**Article:**
There's a lot of boring bits about interest and mortgages
and taxes, but I want to talk about Chapter five,
Section twelve, and then skip on down to sub section three,

(33:20):
which begins it may be just and equitable for nil
compensation to be paid where land is expropriated in the
public interest, having regard to all the relevant circumstances, including
and the four conditions laid out there. For scenarios where
it may be appropriate to offer a landowner no compensation

(33:41):
are things like when the land is entirely unused because
the landowner's main purpose is not to develop the land
or use it to generate income, but instead to benefit
from appreciation of its market value. Or if the land
is currently owned by an organ of the state and
they're not using that land for its core functions and

(34:02):
they are unlikely to require it in the future, if
the owner has abandoned the land by failing to exercise
control over it despite being reasonably capable of doing so,
or if the present value of the land is less
than the amount of direct state subsidy in the acquisition
or improvement of the land. The furor being whipped up

(34:24):
about the law makes it sound like the South African
government has written a law that says white families will
be driven from their homes and stripped of all their possessions,
But the law says nothing at all about targeting any
particular group for expropriation, and the conditions under which someone
might be offered anything less than equitable compensation would necessarily

(34:47):
exclude land that anyone actually lived or worked on. The
goal of land reform at its core is to address
the wrongs of apartheid. The Native's Land Act of nineteen
thirteen prevented black people from buying land, setting aside just
seven percent of the country's land for use by black

(35:10):
South Africans. A later amendment expanded that to thirteen percent,
but the law itself wasn't repealed until nineteen ninety one.

**Data segment:**

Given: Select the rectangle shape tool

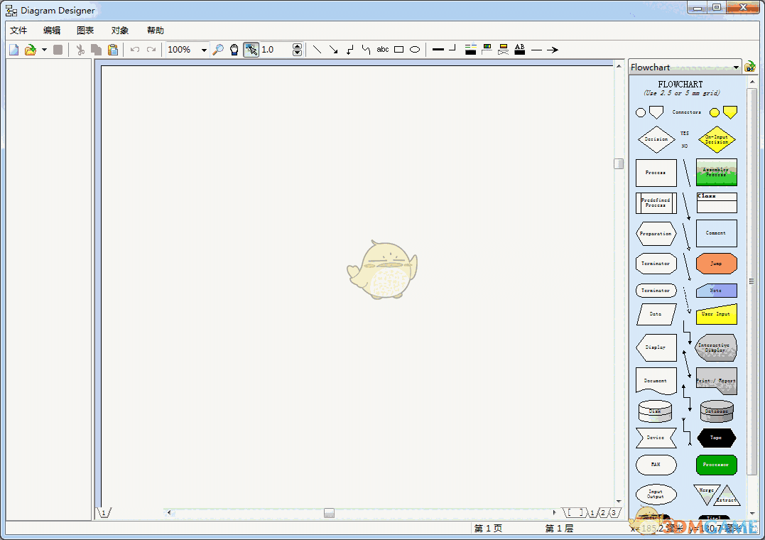Looking at the screenshot, I should point(399,50).
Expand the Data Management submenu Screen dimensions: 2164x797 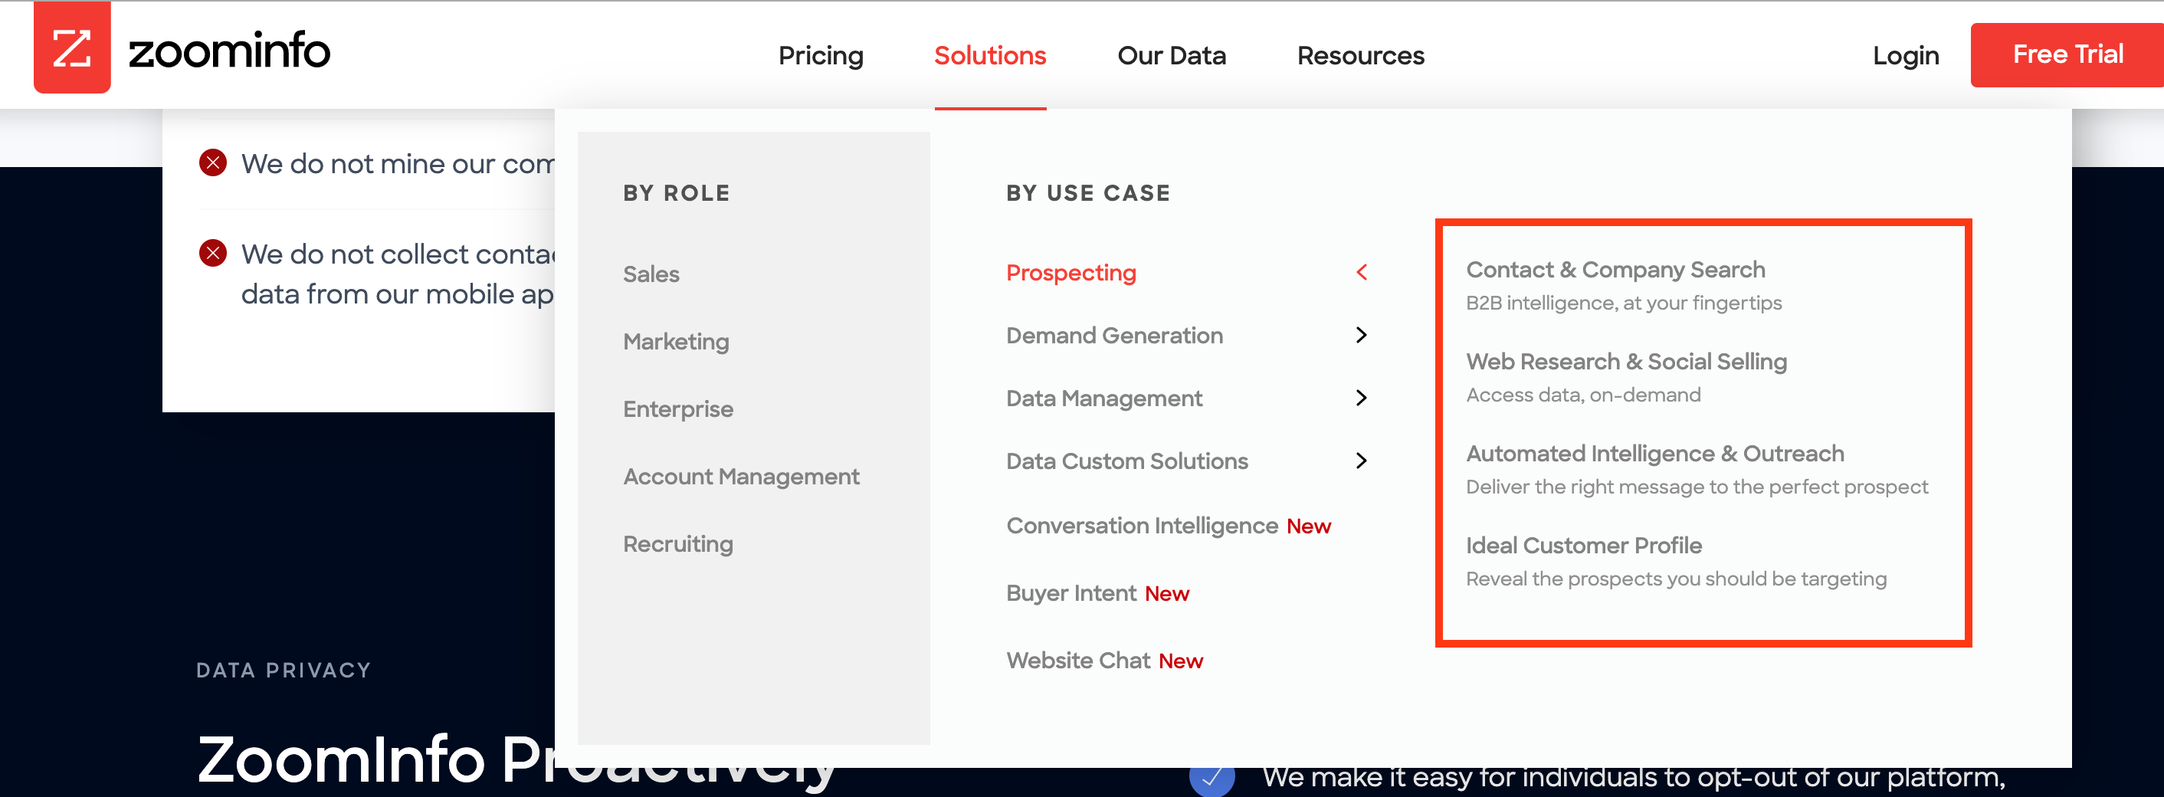pyautogui.click(x=1361, y=398)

**What you need to do:** In the transcript on South African land law, what share of the country's land did the Native's Land Act of 1913 set aside for use by black South Africans?

**Response to this exercise:** Seven percent.